◆ Text provided ◆
◆ ◆ ◆ ◆ ◆ ◆ ◆

We are sorry for the inconvenience.

pooja.jayan · November 22, 2021, 6:10am

Hai,

Any updates?

Also, May I know the reason behind this? Why there is no highlighting, when a highlighted paragraph after being saved gets converted to html, and viewed in browser, text disappears and remaining only the highlighted colour.

asad.ali · November 22, 2021, 4:42pm

@pooja.jayan

It seems like the API is adding a CSS Property to the text i.e. visibility: none; while converting the PDF to HTML. This is why the text is not visible. We will further investigate this behavior of the API and let you know as soon as it is fixed.

pooja.jayan · November 23, 2021, 9:36am

Hai,
Thank you for your response.

Actually I want to know one more thing, What is this annotation. Flatten() method, and what is it used for?

when I add highlightAnnotation.Flatten() method, I don’t know whether it is because of that or not, text is not getting splitted into two . But it does not work in all cases.

asad.ali · November 23, 2021, 4:41pm

@pooja.jayan

Flatten() method removes or disable the annotation i.e. they become inaccessible and user cannot further select them while opening the PDF in any viewer. Similarly, Document.Flatten() method removes the form fields and place their values at the same location instead.

pooja.jayan · November 24, 2021, 6:35am

Hai,

Thankyou for your response.

Any update on the issue I mentioned earlier? To remove or prevent API from adding visibility:hidden style to span element. Can we prevent this behaviour with any of the HtmlSaveOptions available?

asad.ali · November 24, 2021, 4:59pm

@pooja.jayan

We are afraid that the earlier logged ticket is not yet analyzed and it is pending for review. Please note that it has been logged under free support model and will be investigated and resolved on a first come first serve basis. We will surely let you know as soon as we make some definite progress towards ticket resolution. Please spare us some time.

◆ ◆ ◆ ◆ ◆ ◆ ◆

◆ Information ◆
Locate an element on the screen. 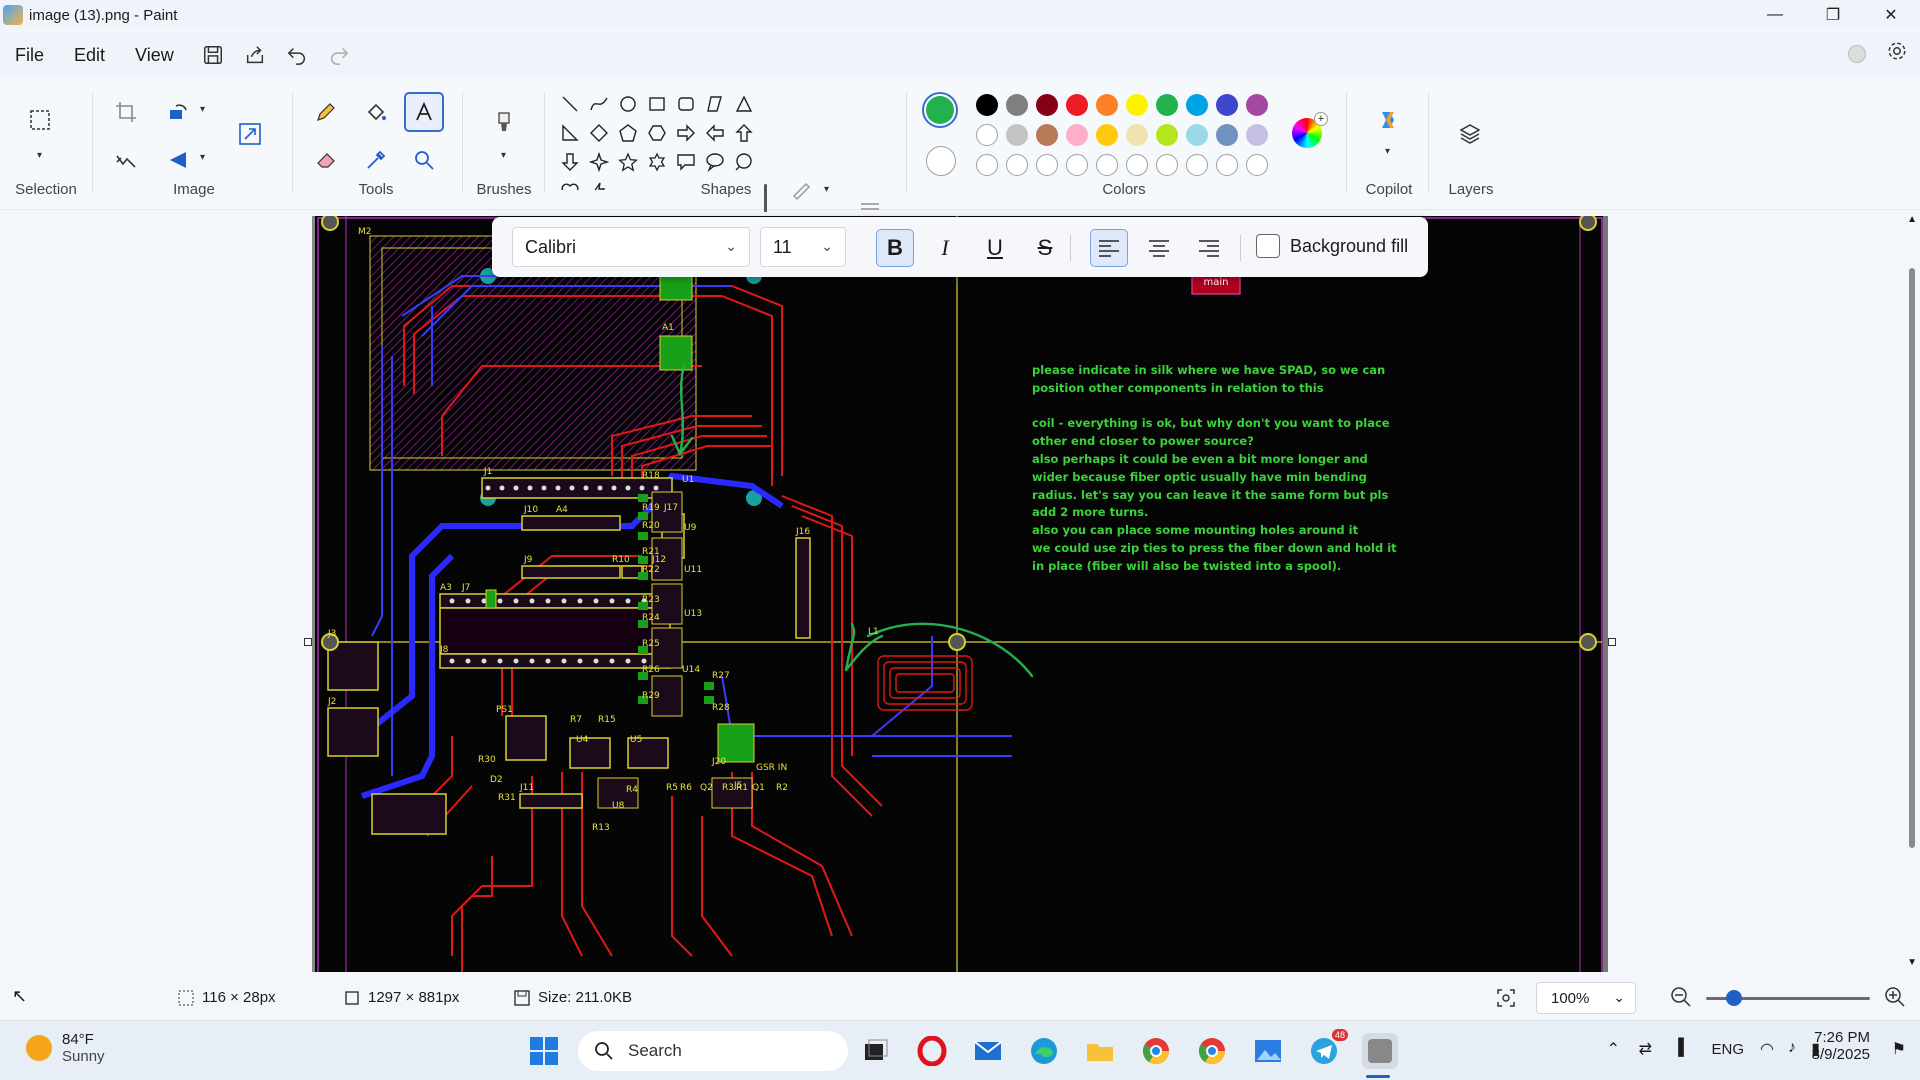  secondary-color is located at coordinates (941, 161).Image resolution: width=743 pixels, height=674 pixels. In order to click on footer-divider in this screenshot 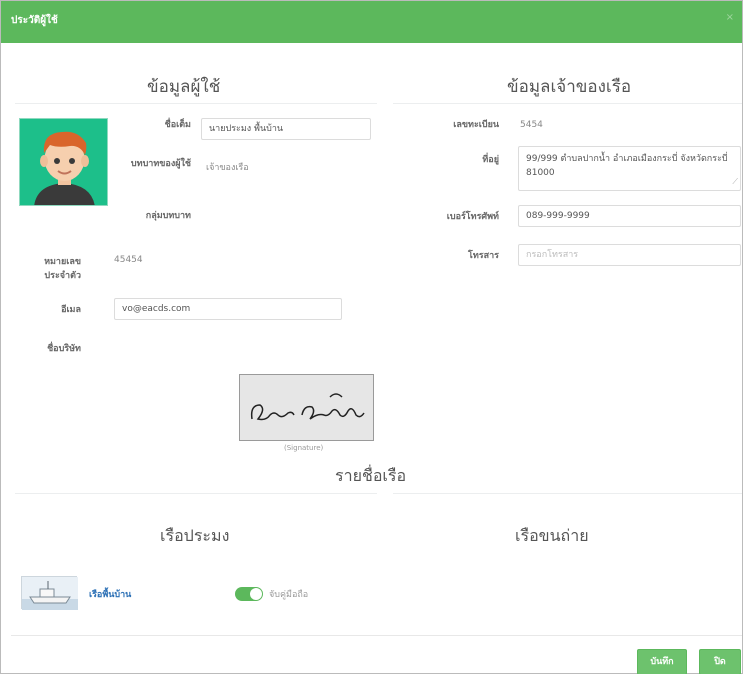, I will do `click(376, 636)`.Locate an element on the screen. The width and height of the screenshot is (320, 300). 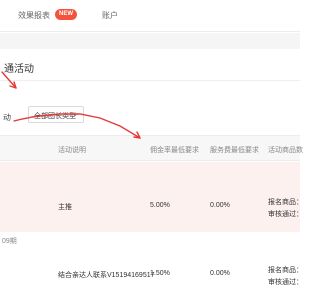
select-value: 全部团长类型 is located at coordinates (55, 116).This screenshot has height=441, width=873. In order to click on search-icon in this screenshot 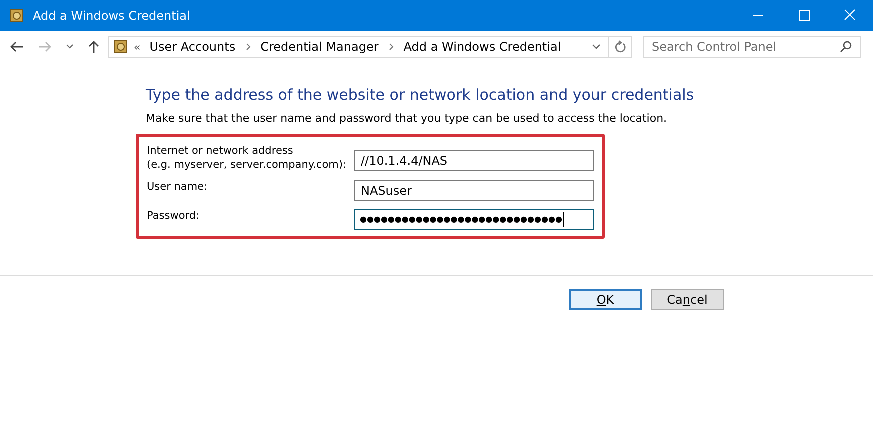, I will do `click(846, 47)`.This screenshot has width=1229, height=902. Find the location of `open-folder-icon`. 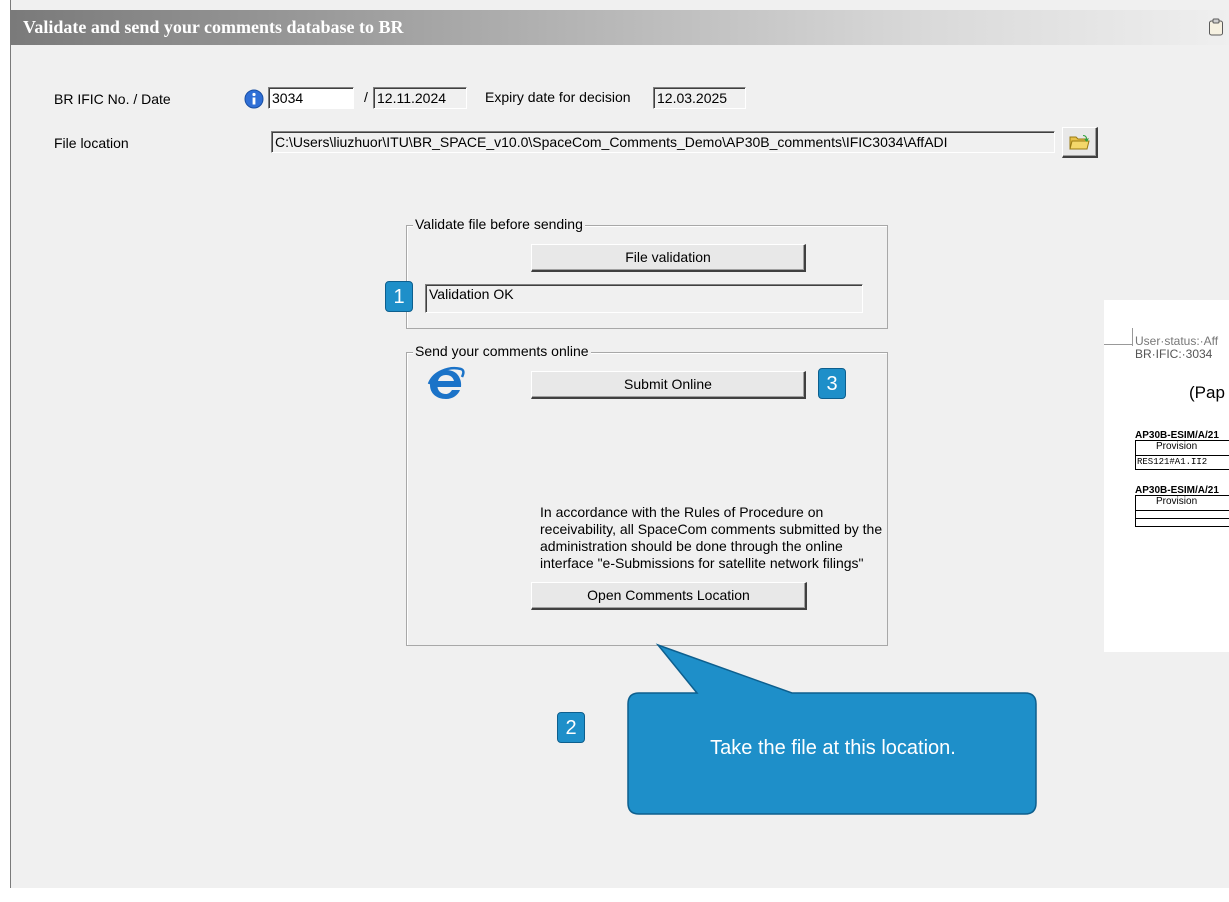

open-folder-icon is located at coordinates (1080, 142).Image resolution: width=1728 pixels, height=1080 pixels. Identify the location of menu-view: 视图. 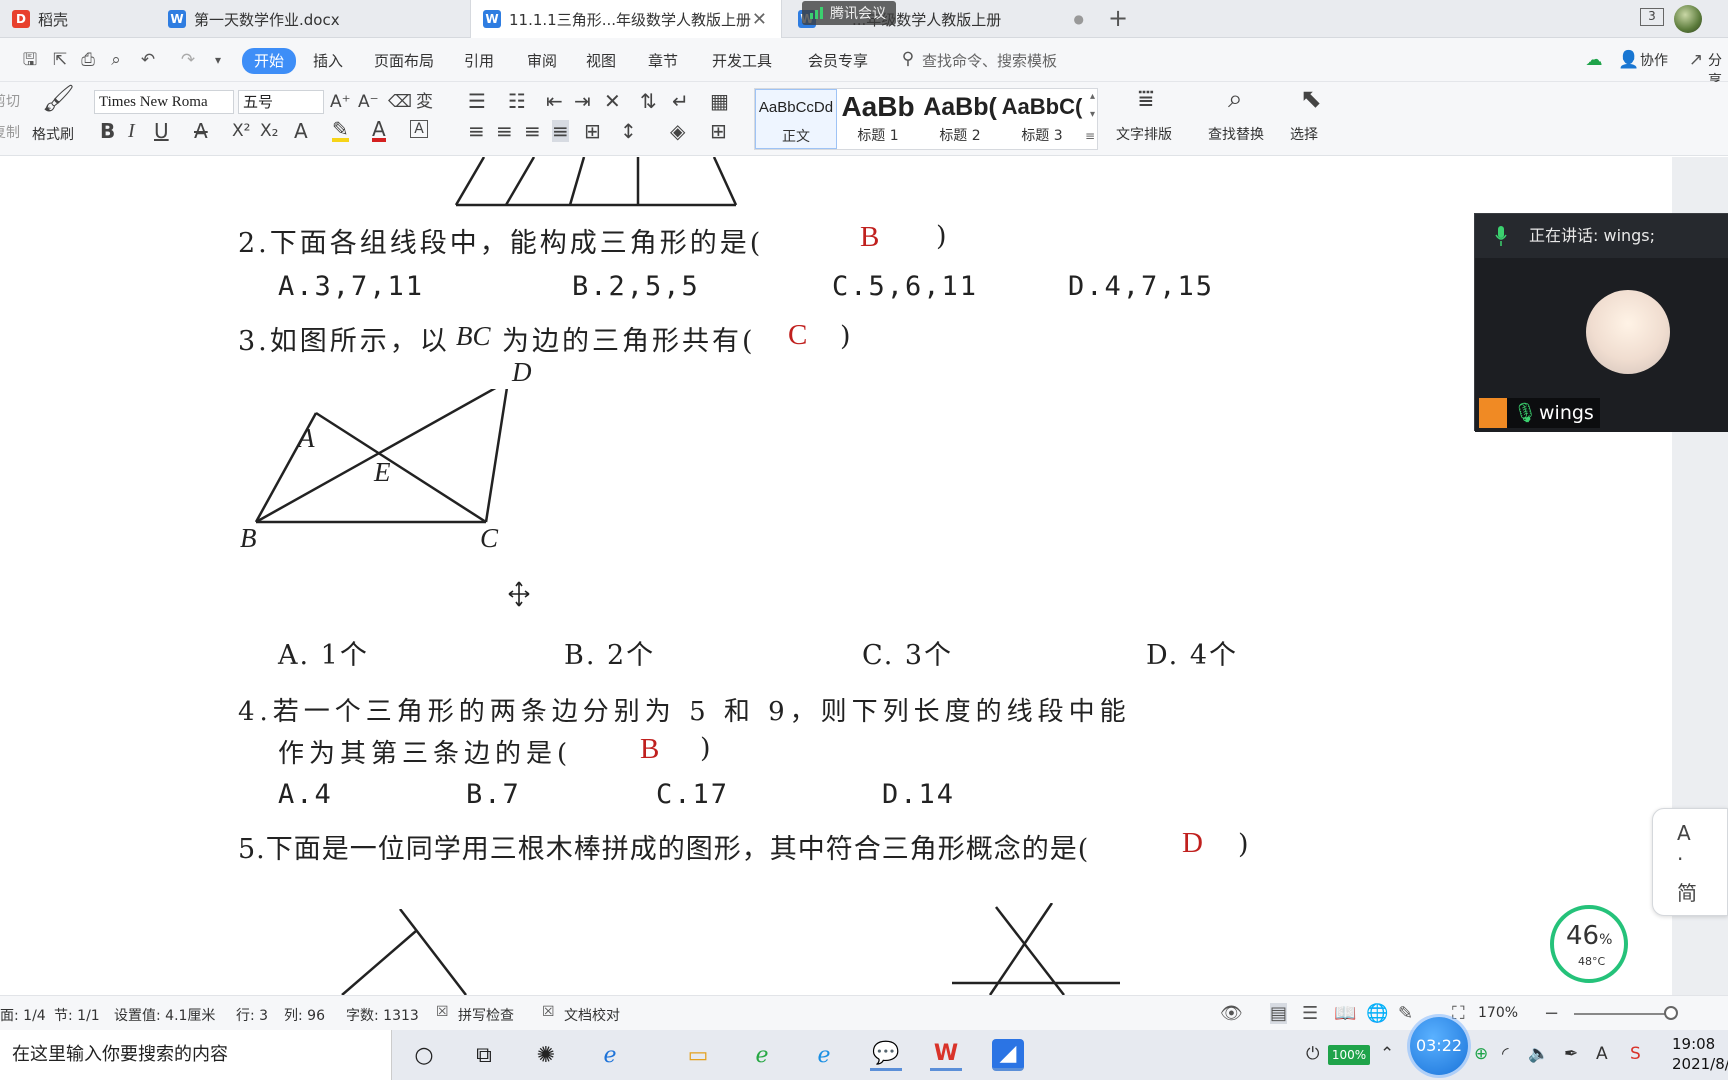
(601, 61).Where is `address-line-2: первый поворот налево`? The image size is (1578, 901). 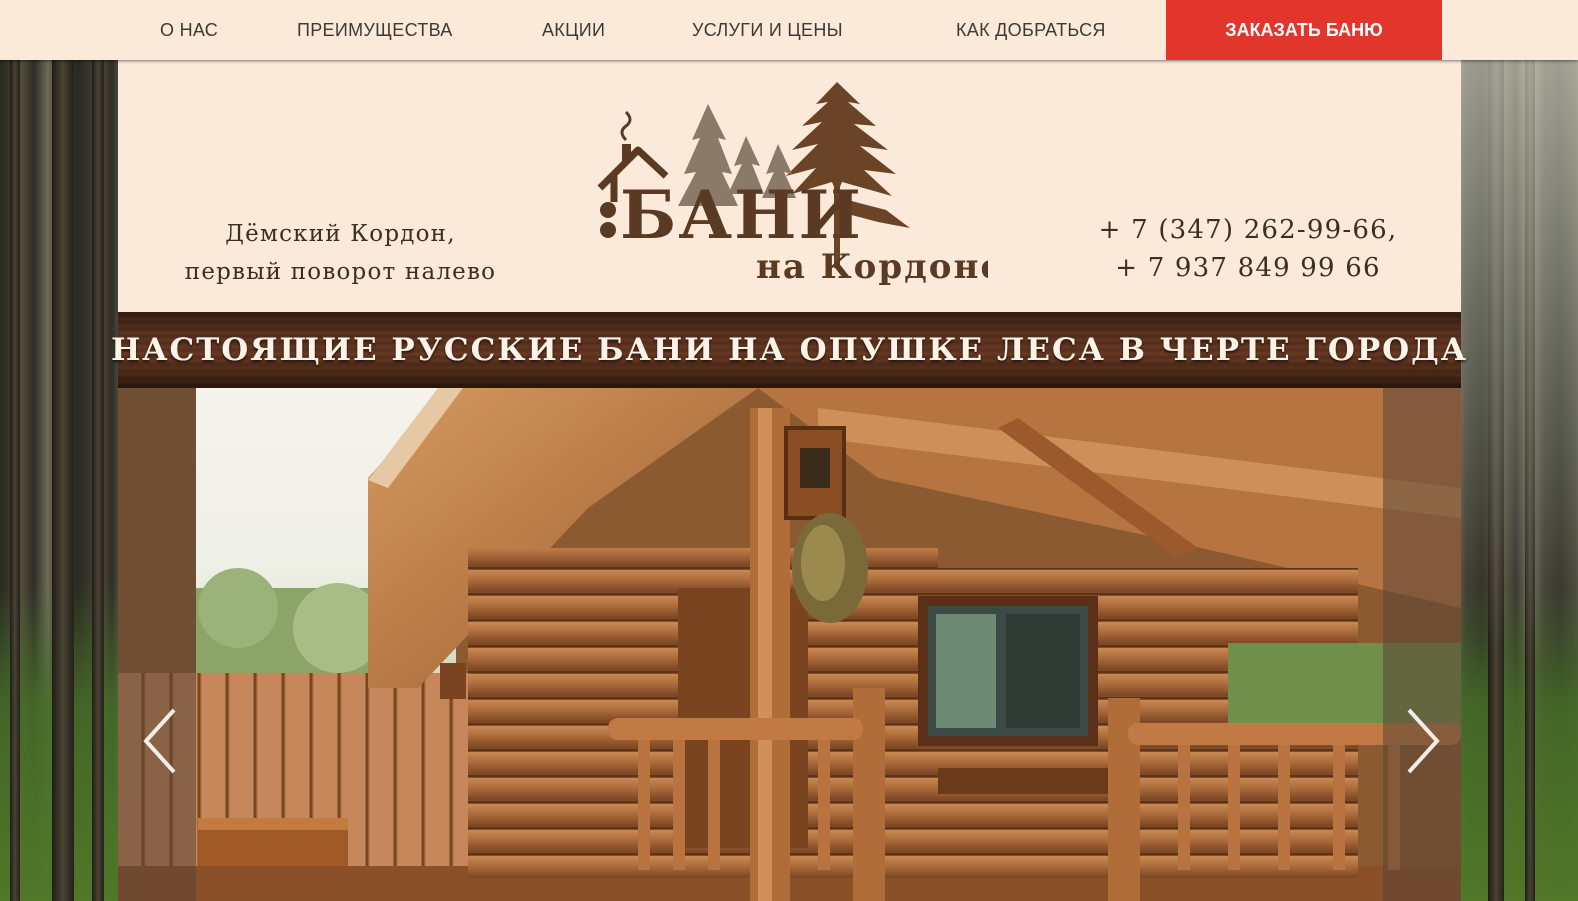 address-line-2: первый поворот налево is located at coordinates (340, 272).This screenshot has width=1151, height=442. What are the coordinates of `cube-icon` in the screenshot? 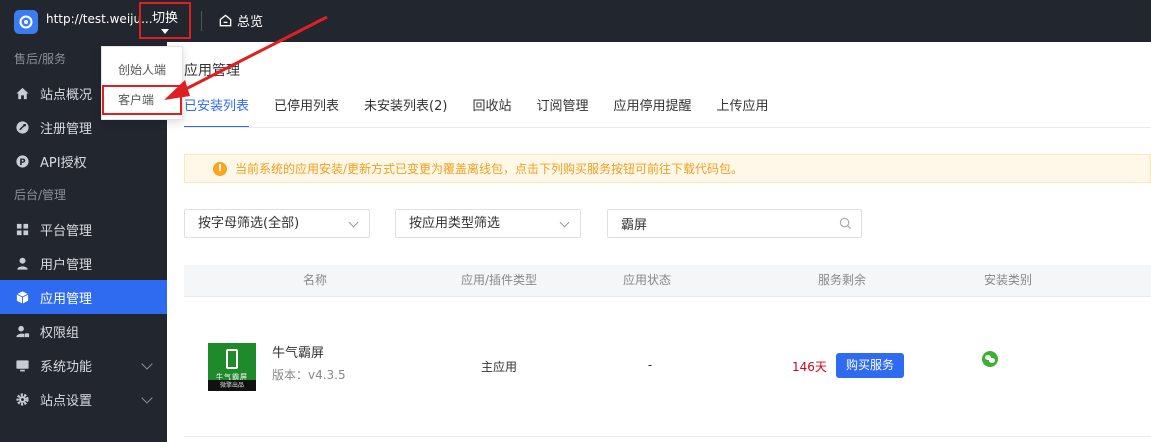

◆ ◆ ◆ ◆ ◆ ◆ ◆

◆ What the task asks ◆
Continue the forum thread about highlighted text vanishing when a PDF is converted to HTML, picking up after its last post.

◆ Answer area ◆
We are sorry for the inconvenience.

pooja.jayan · November 30, 2021, 2:01pm

Hai,

Any updates??

asad.ali · November 30, 2021, 6:31pm

@pooja.jayan

We are afraid that there are no updates at the moment about ticket resolution. We will surely investigate and resolve it after clearing the issues logged prior to it and let you know in this forum thread when additional updates are available. We highly appreciate your patience in this matter.

We are sorry for the inconvenience.

pooja.jayan · December 6, 2021, 5:10am

Hai,

Any updates? How long will it take?

asad.ali · December 6, 2021, 5:52pm

@pooja.jayan

We are afraid that we are not in a position to share some reliable ETA. Please note that - as shared earlier - the issues are resolved on a first come first serve basis in the free support model. The resolution time of the issue depends upon its nature and complexity as well as the number of the issues logged prior to it unlike the priority support where issues are dealt with precedence. We will surely inform you once we have certain news about ticket resolution.

We apologize for the inconvenience.